The discussion covered the pros and cons of each site: the existing headquarters at 505 W. Chapel Hill St., East Main Street near the Golden Belt complex, and property off Fayetteville and East Umstead streets

Police headquarters has been in its current building, built in 1959 for an insurance company, since 1991. General Services Director Joel Reitzer said even though the department needs more room, the site is still viable.

The 4-acre property could work but due to temporary parking that would need to be constructed while building a permanent deck, costs could reach $59 million and the site could 15 to 18 months longer to develop than the other sites.

Consolidation and selling properties such as the Riggsbee Avenue substation could help offset construction costs. But keeping the current location would prevent selling it to cover other costs.

The East Main Street and Fayetteville Street sites would both take about the same amount of time to develop but have their own positives and negatives.

Reitzer called the Fayetteville Street property a “hidden resource” near W.G. Pearson Elementary and the Hayti Heritage Center.
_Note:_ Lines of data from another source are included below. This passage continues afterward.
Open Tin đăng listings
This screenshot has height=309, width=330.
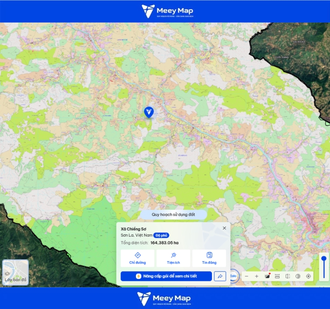click(209, 258)
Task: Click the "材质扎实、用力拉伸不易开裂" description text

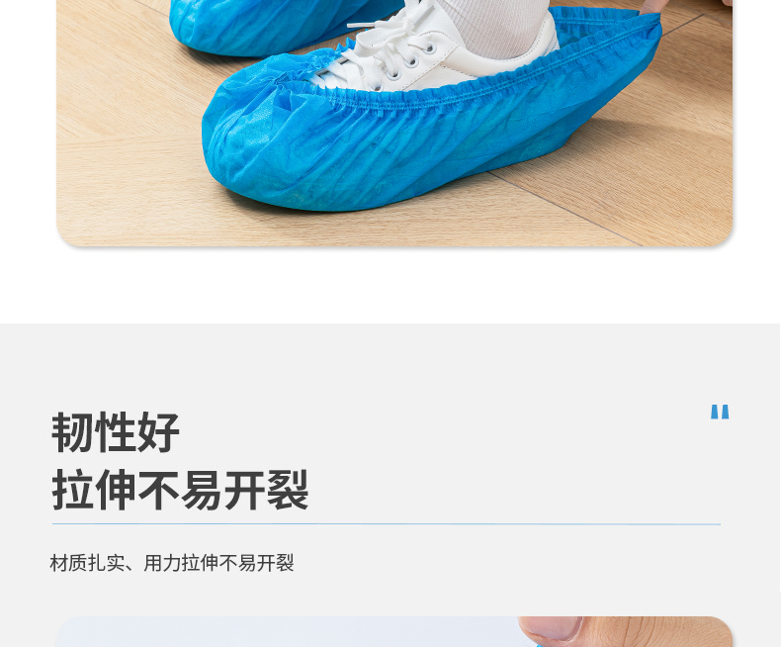Action: [172, 563]
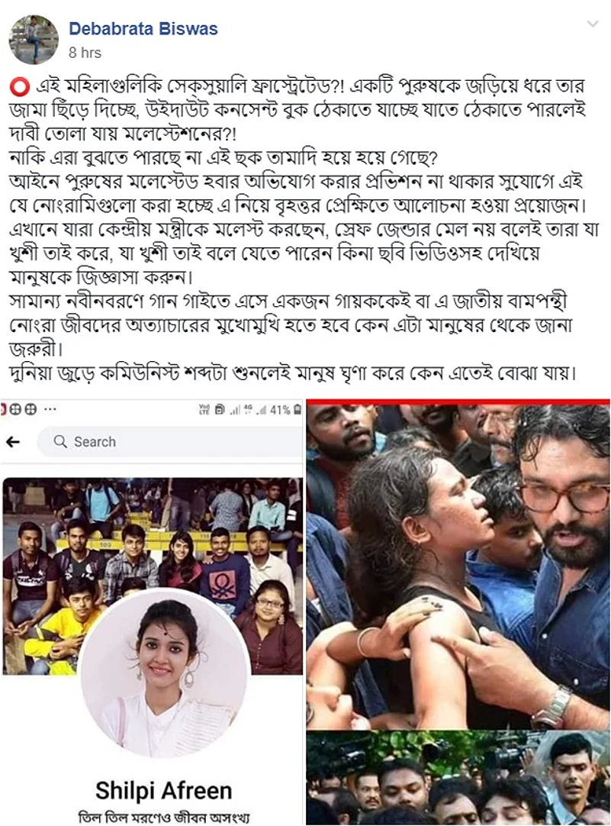Tap the VoLTE indicator icon
This screenshot has height=826, width=611.
pyautogui.click(x=204, y=409)
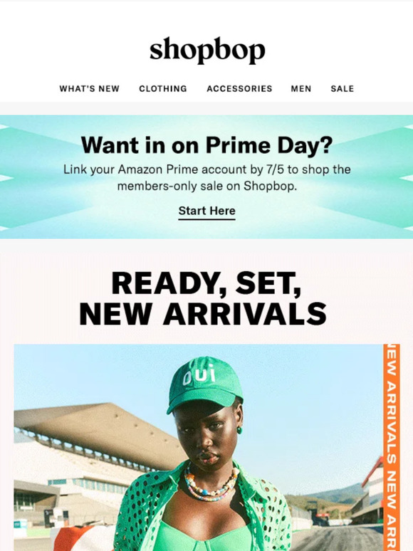The image size is (413, 551).
Task: Open the MEN navigation link
Action: 301,88
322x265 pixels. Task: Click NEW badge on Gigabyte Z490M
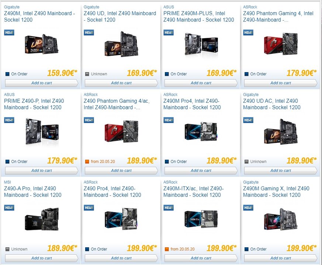pos(9,32)
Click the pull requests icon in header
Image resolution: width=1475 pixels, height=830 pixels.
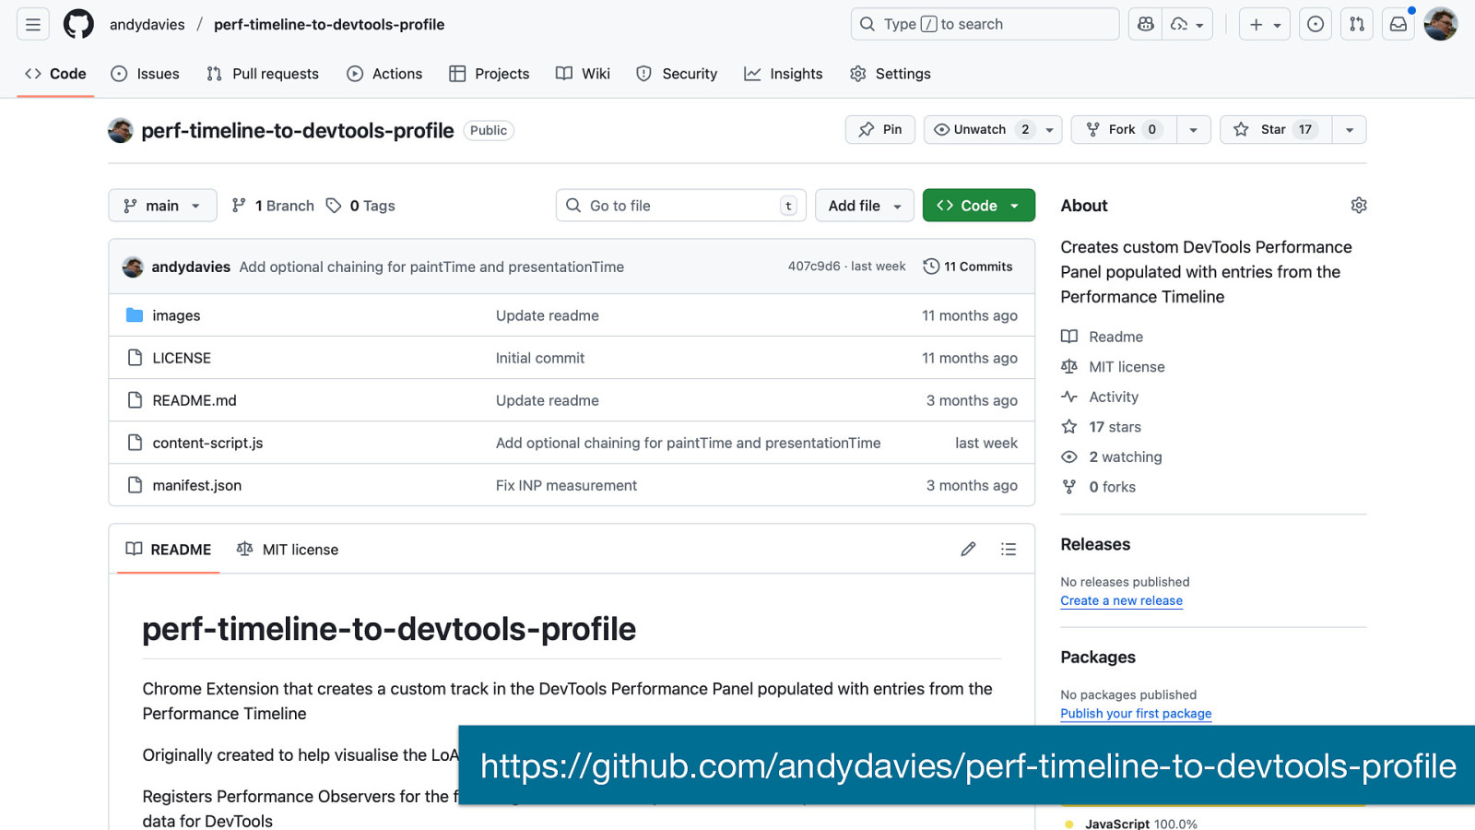click(x=1357, y=24)
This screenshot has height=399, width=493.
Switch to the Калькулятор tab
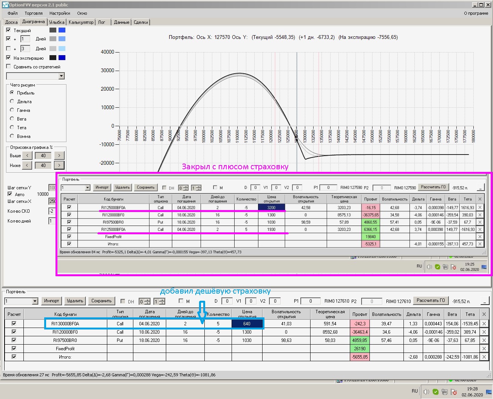pos(81,22)
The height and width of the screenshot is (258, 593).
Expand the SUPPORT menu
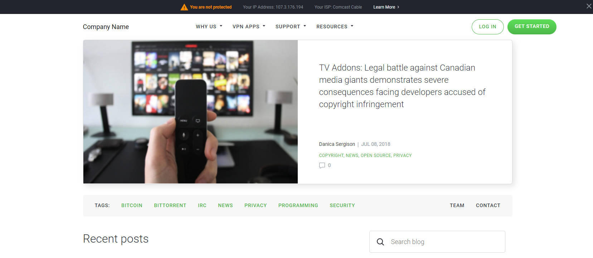[291, 27]
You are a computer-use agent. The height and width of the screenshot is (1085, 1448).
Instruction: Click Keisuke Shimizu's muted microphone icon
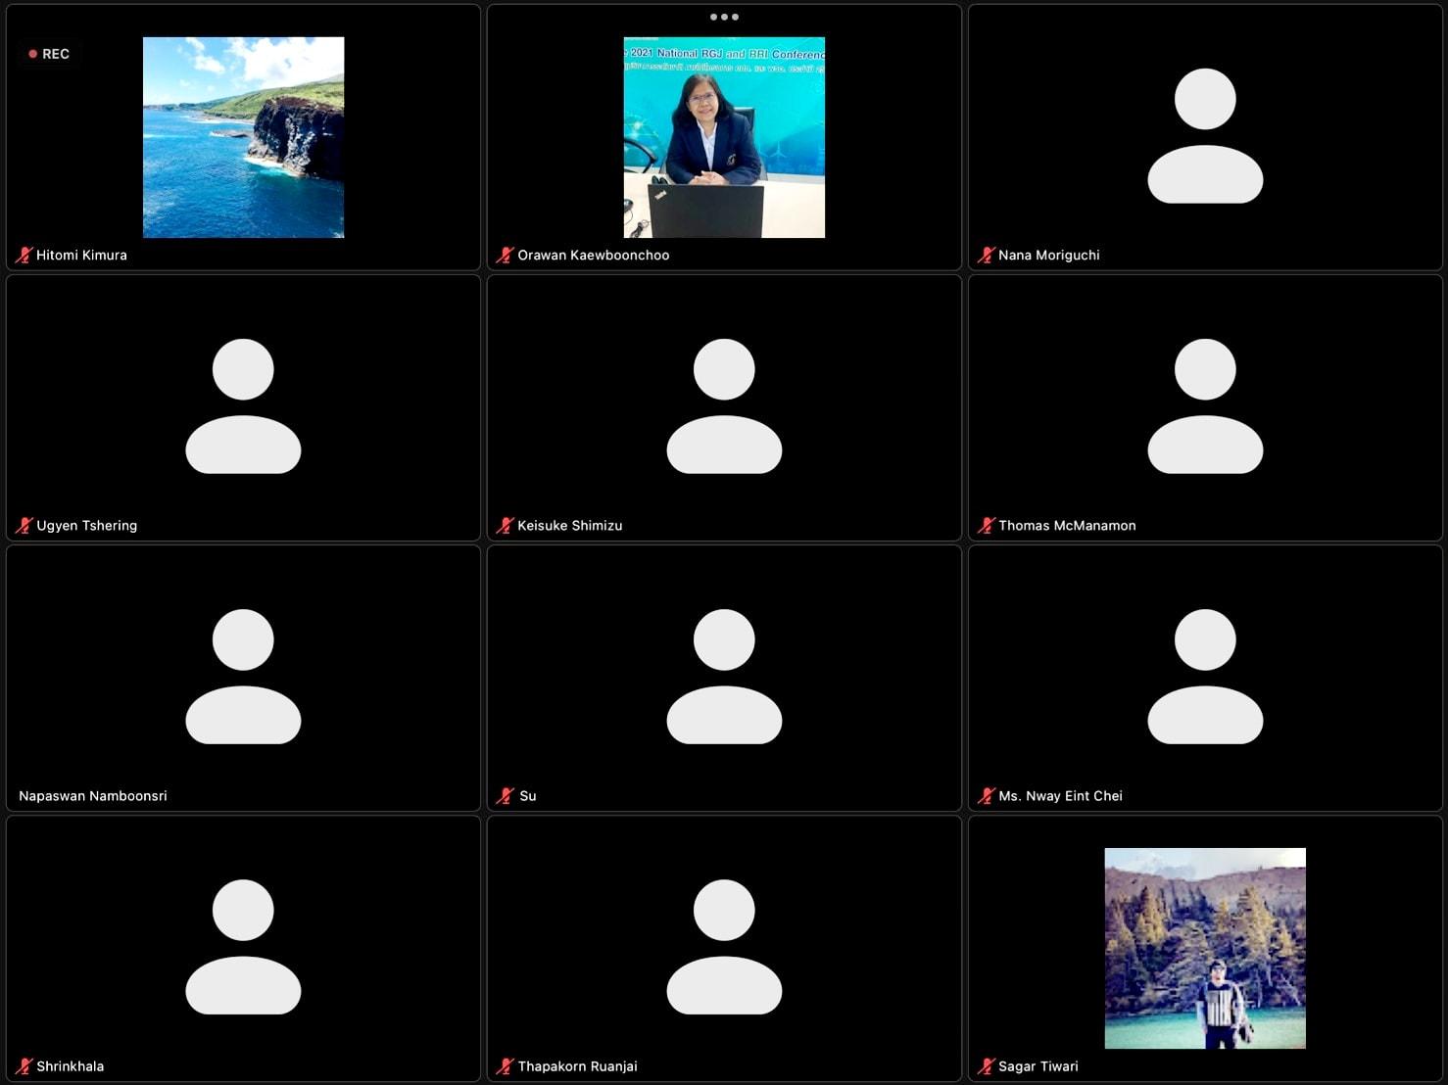[x=506, y=525]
The site is also about a half mile from the N.C. Central University campus. NCCU trustees expressed support for the site late last year.

The nearly 20-acre site would take about $58.6 million to develop and could house surface parking that would lower construction costs. “A parking deck would cost about five times what surface area parking is,” said Reitzer.

Issues here include traffic and noise in the Fayetteville Street corridor and the topography of the steeply sloping land, which would require a storm water retention pond.

Still, according to Office of Economic and Workforce Development Director Kevin Dick, 10 acres could be used for law enforcement purposes while the other nine acres could be used for development.

“It could stabilize the area and bring a needed gateway to the Fayetteville area,” he said.

According to an analysis, the East Main Street location near Golden Belt could cost the most to develop, about $62.9 million, again due to the need for a parking deck.

Some residents reminded the council of the past history of city development on the area.

Business owner Larry Hester said with its close proximity to rail lines and Durham Tech, “I would like to see environmentally friendly businesses here,” he said. “What the area needs is jobs.”

Gary Kueber, CEO of Golden Belt owner Scientific Properties, voiced concerns over the Main Street location.

“There already aren’t many options for development on East Main,” he said. “It needs private redevelopment.”

Wendy Hillis, the executive director of Preservation Durham, said the existing headquarters building is an example of modernist architecture by a well-known modernist and caution should be used when considering its future.

“We want the property sold as a historic property and not demolished,” she said.

Council members did not indicate when a final decision could be made.